According to German news agency DPA, the duo would snatch fish and stones and sit on them to try and make them hatch. Zoo officials chose to harness that parental instinct with a real egg laid by another bird in the group.

The Berlin Zoo's has six emperor penguins, with only one female, who is nearly 20 years old. She's demonstrated little to no interest in her eggs and none have hatched successfully.

In the wild, a male emperor penguin works to keep eggs warm after the mother has laid them, giving her time to regain her strength and gather food. Both Skipper and Ping are taking turns on egg-sitting duty, using their beaks to gently roll it onto their feet and then enfolding it within their warm belly flaps.

"The two penguin males behave like exemplary parents and warm the egg alternately," zoo spokesman Maximilian Jäger told Berliner Zeitung.

An emperor penguin typically takes around 55 days to hatch from its egg, so Skipper and Ping are more than halfway there. If the chick survives, it will be the first new emperor penguin born at the Berlin Zoo since 2002.

There is some concern, though: Zookeepers aren't sure if the egg was ever fertilized.
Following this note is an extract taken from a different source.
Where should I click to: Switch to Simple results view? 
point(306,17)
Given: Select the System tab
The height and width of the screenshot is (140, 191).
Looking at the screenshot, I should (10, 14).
Male penguin couples have been observed numerous times, both in captivity and in the wild, and have hatched eggs elsewhere locations. Ronnie and Reggie, a duo of Humboldt penguins at the London Zoo, paired off in 2014 and hatched an egg together the following year.

The zoo even uses the birds as the mascots of their Pride month celebration.

In 2017, Sphen and Magic, two male gentoo penguins at the Sea Life Sydney Aquarium built a nest and, after practicing with a fake egg, hatched a real one the zookeepers gave them.

Roy and Silo, a pair of male chinstrap penguins at the Central Park Zoo who hatch an egg and raise a baby chick together inspired the 2005 children's book And Tango Makes Three. The book won the American Library Association's Notable Children's Book Award but was also the subject of numerous protests, with the ALA reporting it was their most challenged book from 2006 to 2010.

In 2017 a pair of male griffon vultures hatched an egg at the Artis Amsterdam Royal Zoo. According to Yale Scientific magazine, more than 450 different animal species, from giraffes to tortoises, have been seen to exhibit same-sex attraction.